Toutefois, ces recommandations ne font pas l’unanimité. Certains opposants soulignent avec justesse que le dépistage n’est pas sans conséquence. Il génère beaucoup d’anxiété et amène des investigations qui, a posteriori, se révèlent souvent inutiles. Mais le pire reproche que l’on fait au dépistage systématique est certainement que l’on n’ait jamais réussi à démontrer de façon rigoureuse l’efficacité de cette mesure. Aucune étude populationnelle comparative ne prouve que cette mesure prolonge de façon significative la survie de ceux qui y ont adhéré comparativement à ceux n’ayant pas été dépistés. Sans compter que les conséquences du dépistage et des traitements qui en découlent ne sont pas négligeables: un bon nombre d’hommes opérés demeurent impuissants et incontinents et plusieurs développent des complications chirurgicales ou radio thérapeutiques, à plus ou moins long terme. En d’autres mots, on ne sait pas si le dépistage systématique du cancer de la prostate prolonge vraiment la survie mais en contre-partie, on sait qu’il engendre une morbidité significative et compromet sérieusement la qualité de la vie.

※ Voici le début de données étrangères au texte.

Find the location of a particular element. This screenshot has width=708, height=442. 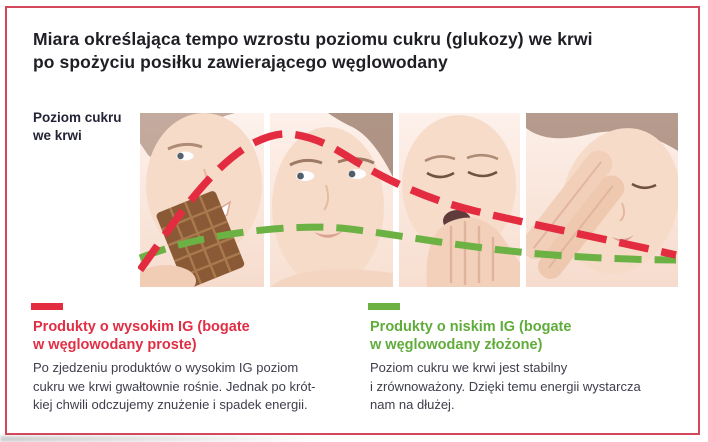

Cet imbroglio met les médecins de famille dans une position délicate coincés qu’ils sont entre les recommandations favorables de plusieurs lignes directrices et les avis controversés qui questionnent sa valeur. Et le pire est certainement d’être confronté à un patient chez qui le diagnostic de cancer de la prostate métastatique vient juste d’être posé et qui vous dit: «Docteur, je ne comprends pas. Je vous ai consulté régulièrement. Comment cela se fait-il que vous n’ayez pas découvert ma maladie plus tôt? N’auriez-vous pas pu me faire passer des tests qui m’auraient permis de découvrir la maladie avant qu’il ne soit trop tard?»
Pour éviter de telles situations, certains prétendent qu’il faut en parler avec le patient en lui exposant les alternatives et en lui laissant le choix. Mais sommes-nous si certains qu’il s’agit là d’une option valable? Même pleinement informé des avantages et inconvénients, il demeure difficile de prendre une décision en pleine connaissance de cause lorsque tant d’impondérables et d’incertitudes se côtoient. Est-il préférable d’accepter le dépistage et encourir inutilement toutes ces complications inhérentes ou le refuser en se culpabilisant si la maladie surgit. Peu importe le choix qu’il fait, l’Homme perd à coup sûr. La plupart de mes patients à qui j’explique les enjeux finissent par me dire: «Vous docteur, qu’est-ce que vous en pensez? Que feriez-vous à ma place? Ou pire encore «Je vous fais confiance»!
Mais à bien y penser, cet imbroglio résulte des avis hâtifs des groupes d’experts. Pourquoi n’ont-ils pas attendu d’avoir la certitude que le dépistage systématique prolongeait effectivement la survie et améliorait la qualité de vie? Faudra-t-il dorénavant obliger les experts à suivre des cours de mécanique automobile? Car, si l’on offrait à quiconque une inspection (dépistage) d’une pièce (prostate) qui en apparence fonctionne bien en précisant que cette manœuvre risquerait d’endommager le système (impuissance, incontinence et complications thérapeutiques) et qu’en plus on ne garantissait pas la réussite, rare sont ceux qui accepteraient!